Ontario Minister of Labour Yasir Naqvi has announced the launch of a comprehensive mining safety review to further improve the health and well-being of mineral industry employees. Starting in 2014, Chief Prevention Officer George Gritziotis will lead an advisory panel of industry, labour and health and safety representatives to engage in a collaborative evidence-based review.
“This collaborative safety review follows up on recommendations from the Dean expert panel,” said Ontario Mining Association President Chris Hodgson. “Mining is one of the safest industries in the province and it has demonstrated steady and significant improvement in its safety performance for decades. This review can help sustain that improvement and move the industry closer to its goal of zero harm while helping to prepare for future growth and innovations.”
“Improving mine safety and making sure our miners go home to their families at the end of their shift is what this mining review is all about,” said Mr. Naqvi. “I know that all of our partners share this goal and recognize that it is time for a thorough, evidence-based review of mining safety across the province that will get meaningful results for miners and their families.”
“Ensuring the safety of Ontario’s 27,000 mine workers is certainly one of my top priorities,” said Ontario Minister of Northern Development and Mines Michael Gravelle. “I applaud the strong effort that our government has made to ensure that one of Ontario’s safest industries remains that way.”
Specific areas being reviewed by the panel will include exploring technological advances such as new bolting and reinforcement techniques to prevent rock bursts; assessing current health and safety regulations and enforcement mechanisms to compare their effectiveness with regulations in other jurisdictions; and examining the education and training of employers, supervisors, and workers on injury prevention to identify skills shortages and gaps in qualified health- and safety-related expertise.
Other subjects to be addressed include ensuring appropriate ground stability and water management practices are in place and examining the use of warning systems and barricades. Ontario’s mining industry is one of the safest mining jurisdictions in the world. The sector’s safety performance outpaces many other sectors.

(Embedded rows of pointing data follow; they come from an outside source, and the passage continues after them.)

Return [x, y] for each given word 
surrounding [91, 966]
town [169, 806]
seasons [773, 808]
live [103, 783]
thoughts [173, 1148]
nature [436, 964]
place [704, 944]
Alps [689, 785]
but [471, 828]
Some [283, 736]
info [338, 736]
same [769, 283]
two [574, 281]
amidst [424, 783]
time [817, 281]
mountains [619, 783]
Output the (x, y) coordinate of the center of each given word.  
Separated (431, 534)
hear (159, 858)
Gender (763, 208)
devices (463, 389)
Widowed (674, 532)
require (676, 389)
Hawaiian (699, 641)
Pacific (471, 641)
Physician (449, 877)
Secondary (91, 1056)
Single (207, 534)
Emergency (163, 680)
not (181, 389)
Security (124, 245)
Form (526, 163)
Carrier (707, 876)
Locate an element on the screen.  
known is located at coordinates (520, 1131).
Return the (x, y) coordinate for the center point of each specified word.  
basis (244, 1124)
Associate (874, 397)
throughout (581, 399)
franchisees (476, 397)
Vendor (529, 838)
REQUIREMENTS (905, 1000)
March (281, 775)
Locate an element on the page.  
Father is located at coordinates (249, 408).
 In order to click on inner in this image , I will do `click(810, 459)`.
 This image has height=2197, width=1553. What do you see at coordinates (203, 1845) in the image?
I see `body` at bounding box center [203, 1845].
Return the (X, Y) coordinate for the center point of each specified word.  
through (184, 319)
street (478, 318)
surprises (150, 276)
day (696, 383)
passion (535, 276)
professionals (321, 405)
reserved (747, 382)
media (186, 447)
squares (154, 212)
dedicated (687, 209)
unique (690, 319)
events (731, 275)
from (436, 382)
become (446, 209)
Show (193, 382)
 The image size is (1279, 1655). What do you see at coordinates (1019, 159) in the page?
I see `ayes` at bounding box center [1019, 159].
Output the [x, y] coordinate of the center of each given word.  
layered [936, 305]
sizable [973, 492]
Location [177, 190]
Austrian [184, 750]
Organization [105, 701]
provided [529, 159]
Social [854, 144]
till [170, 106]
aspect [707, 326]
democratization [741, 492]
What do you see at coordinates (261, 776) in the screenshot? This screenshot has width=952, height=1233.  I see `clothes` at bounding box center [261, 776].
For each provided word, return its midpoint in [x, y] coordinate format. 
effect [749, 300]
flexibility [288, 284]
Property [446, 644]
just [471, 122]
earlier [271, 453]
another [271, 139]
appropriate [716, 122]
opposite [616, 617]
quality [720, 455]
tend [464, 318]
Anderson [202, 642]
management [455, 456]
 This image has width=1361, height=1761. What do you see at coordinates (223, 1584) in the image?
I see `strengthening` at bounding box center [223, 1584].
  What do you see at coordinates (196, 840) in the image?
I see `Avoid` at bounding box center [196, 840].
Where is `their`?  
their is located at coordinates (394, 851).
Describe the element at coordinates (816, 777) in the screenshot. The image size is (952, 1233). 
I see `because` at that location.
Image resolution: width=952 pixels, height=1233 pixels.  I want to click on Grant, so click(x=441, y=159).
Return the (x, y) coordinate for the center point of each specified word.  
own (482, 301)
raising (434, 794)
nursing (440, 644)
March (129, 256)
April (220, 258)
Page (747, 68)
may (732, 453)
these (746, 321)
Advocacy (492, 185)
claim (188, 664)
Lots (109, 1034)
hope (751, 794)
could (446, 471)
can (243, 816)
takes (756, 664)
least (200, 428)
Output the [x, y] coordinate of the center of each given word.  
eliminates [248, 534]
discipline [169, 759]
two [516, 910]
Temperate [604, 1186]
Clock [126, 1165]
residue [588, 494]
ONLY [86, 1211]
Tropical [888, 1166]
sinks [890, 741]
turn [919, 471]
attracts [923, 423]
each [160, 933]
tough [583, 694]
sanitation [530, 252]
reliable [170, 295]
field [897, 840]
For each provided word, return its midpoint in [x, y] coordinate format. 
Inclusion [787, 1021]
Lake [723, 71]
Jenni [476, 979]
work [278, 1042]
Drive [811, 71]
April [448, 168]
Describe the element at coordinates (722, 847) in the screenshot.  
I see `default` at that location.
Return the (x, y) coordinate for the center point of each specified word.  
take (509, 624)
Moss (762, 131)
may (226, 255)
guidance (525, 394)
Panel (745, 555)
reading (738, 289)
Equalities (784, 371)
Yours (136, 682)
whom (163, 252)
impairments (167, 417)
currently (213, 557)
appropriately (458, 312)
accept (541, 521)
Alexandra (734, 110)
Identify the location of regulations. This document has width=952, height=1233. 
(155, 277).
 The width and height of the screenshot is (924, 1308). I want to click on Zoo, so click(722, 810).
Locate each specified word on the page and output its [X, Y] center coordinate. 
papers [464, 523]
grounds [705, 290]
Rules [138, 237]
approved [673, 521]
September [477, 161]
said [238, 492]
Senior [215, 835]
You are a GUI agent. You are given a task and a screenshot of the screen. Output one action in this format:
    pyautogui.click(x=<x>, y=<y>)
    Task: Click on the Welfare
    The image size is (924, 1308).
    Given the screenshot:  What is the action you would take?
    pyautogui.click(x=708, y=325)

Since the Royal Commission Reports of Ham in 1976 and Burkett in 1981, Ontario’s mining sector has increased its focus on ensuring workers receive the best training available. According to an economic study by the University of Toronto – Mining: Dynamic and Dependable for Ontario’s Future – the mining industry in this province invests $1,800 per employee annually in training and health and safety initiatives.
Overall, employees in the Ontario mining industry are safe, highly skilled, highly paid and highly productive. While the safety performance of Ontario’s mining industry day-in and day-out is certainly worthy of recognition, no one in the industry would consider it good enough until it reaches zero harm. Collective efforts on many fronts involving employers, workers, unions, safety agencies, such as Workplace Safety North and the Prevention Council, and government are being taken to reach that goal. This safety review is a welcome and additional measure to help the industry collectively achieve that goal.